What the task requires:
Could you filter the records below and return each line that holds "computer"?

(Entries taken from a collection)
>>>>
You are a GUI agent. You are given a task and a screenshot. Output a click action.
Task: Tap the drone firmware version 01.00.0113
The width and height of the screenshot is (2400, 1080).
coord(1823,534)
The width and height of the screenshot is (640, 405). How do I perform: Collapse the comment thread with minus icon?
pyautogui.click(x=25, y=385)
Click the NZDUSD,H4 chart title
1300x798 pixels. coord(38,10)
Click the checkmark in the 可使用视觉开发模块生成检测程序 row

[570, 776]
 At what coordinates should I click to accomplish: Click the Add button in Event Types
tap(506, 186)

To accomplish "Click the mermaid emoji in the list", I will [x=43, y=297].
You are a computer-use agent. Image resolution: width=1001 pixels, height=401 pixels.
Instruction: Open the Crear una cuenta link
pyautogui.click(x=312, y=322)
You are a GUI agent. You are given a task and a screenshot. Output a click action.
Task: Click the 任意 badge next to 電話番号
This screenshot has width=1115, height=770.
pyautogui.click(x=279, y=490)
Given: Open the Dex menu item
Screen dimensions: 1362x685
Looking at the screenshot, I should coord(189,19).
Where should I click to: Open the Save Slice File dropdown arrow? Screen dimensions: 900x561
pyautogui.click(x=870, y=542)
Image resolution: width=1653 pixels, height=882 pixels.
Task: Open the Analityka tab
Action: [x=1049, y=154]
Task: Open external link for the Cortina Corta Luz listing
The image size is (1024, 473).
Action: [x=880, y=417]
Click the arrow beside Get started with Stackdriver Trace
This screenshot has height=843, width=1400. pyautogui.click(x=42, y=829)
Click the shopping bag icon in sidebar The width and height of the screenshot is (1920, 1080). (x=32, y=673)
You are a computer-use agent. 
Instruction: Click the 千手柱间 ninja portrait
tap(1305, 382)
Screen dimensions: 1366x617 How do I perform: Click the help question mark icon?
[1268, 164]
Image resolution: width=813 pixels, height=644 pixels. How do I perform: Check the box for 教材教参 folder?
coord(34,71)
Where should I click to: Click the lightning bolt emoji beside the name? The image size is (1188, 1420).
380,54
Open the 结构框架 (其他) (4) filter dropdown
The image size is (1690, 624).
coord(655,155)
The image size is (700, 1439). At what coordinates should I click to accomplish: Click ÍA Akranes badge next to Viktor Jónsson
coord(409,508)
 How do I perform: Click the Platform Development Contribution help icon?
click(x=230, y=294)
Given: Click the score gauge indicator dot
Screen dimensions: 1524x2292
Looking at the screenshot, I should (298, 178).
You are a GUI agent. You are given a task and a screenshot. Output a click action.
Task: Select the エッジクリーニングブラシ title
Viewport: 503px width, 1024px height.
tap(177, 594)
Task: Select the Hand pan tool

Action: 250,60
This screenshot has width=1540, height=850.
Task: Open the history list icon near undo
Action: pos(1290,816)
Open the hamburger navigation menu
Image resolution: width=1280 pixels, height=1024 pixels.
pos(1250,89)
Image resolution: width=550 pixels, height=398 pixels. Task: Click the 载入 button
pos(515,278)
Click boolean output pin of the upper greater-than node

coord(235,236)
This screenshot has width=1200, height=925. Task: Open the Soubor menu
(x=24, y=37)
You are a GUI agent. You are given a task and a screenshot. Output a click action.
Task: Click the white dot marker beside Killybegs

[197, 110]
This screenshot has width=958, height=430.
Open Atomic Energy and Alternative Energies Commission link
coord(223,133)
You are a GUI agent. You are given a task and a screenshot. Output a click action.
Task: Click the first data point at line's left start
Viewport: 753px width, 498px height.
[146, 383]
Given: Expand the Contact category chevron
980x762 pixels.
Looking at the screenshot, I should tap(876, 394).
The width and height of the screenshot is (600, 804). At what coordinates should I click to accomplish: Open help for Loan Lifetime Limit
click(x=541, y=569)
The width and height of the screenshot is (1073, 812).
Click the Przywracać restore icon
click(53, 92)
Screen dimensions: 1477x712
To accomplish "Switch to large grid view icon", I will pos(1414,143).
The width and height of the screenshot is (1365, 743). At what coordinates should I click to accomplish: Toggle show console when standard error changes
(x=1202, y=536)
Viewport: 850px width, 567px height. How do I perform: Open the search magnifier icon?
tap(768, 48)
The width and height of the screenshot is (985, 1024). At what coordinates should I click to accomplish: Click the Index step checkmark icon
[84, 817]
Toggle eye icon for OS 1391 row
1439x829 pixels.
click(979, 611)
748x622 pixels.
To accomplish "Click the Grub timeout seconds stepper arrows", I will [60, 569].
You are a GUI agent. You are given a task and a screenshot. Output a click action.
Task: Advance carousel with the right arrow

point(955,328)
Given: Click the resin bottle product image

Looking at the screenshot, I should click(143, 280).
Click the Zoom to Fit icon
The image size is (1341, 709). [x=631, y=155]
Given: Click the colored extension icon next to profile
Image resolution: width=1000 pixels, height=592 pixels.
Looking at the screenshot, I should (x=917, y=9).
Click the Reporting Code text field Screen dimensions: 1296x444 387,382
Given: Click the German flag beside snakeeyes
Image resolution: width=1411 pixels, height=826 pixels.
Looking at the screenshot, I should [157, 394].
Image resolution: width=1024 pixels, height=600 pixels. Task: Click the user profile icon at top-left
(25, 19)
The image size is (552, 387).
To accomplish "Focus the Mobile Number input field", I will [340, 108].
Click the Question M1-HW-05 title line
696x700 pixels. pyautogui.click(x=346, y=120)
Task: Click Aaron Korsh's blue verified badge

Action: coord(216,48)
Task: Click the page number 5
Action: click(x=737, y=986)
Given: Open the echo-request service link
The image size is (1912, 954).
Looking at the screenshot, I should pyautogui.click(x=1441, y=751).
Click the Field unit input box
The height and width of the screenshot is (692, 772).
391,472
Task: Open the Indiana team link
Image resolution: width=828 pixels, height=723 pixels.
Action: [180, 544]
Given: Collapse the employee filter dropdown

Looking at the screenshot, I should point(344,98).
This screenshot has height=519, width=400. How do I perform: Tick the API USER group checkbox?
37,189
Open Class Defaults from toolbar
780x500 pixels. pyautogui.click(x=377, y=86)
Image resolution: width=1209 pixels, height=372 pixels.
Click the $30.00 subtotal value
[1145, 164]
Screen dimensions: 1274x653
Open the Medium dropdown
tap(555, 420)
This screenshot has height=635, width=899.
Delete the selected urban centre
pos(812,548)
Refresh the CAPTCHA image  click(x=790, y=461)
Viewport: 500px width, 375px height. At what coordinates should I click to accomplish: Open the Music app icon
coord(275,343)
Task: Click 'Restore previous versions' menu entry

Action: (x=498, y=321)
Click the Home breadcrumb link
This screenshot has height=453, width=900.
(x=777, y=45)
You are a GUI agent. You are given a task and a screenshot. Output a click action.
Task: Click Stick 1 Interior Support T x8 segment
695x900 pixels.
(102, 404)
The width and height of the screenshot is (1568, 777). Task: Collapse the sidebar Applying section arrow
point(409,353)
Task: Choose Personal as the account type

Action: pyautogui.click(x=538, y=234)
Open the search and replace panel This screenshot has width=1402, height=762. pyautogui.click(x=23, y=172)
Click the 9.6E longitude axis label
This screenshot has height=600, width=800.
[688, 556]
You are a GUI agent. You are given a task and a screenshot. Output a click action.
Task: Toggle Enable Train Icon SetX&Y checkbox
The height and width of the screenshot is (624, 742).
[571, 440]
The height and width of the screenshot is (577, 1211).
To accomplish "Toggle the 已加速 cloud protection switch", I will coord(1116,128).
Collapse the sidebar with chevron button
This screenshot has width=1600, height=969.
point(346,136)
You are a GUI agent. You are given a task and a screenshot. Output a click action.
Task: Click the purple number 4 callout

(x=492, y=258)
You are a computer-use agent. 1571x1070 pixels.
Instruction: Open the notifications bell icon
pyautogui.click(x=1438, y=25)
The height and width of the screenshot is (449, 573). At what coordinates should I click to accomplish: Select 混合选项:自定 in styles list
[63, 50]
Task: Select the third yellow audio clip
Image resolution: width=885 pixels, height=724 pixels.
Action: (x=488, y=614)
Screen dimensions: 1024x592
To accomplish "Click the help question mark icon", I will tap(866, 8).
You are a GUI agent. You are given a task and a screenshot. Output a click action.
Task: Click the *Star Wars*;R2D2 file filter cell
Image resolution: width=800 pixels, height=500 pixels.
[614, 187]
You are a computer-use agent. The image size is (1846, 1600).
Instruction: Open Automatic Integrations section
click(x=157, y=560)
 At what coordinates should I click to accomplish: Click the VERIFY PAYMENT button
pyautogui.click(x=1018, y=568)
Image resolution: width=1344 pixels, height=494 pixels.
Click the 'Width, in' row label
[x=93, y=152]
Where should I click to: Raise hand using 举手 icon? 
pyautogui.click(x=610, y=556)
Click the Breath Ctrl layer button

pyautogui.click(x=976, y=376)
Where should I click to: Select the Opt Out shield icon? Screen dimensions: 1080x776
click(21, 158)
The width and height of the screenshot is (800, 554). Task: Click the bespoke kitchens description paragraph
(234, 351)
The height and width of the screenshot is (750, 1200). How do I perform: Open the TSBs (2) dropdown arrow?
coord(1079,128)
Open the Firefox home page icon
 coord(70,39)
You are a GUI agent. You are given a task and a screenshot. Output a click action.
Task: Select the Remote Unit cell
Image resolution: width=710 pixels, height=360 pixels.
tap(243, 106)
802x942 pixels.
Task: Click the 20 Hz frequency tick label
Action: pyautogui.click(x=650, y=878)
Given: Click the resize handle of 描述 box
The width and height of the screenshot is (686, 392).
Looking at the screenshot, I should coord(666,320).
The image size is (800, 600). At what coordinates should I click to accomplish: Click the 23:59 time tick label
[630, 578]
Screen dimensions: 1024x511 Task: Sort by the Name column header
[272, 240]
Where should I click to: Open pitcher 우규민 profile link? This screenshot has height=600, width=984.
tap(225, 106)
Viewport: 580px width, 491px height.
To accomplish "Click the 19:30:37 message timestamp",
<<<<
Written answer:
You are a computer-use agent. Image resolution: width=1001 pixels, height=401 pixels.
You are a computer-use agent. 
You are a computer-use agent. 1571x1070 pixels.
You are a computer-use agent. The image size is (1846, 1600).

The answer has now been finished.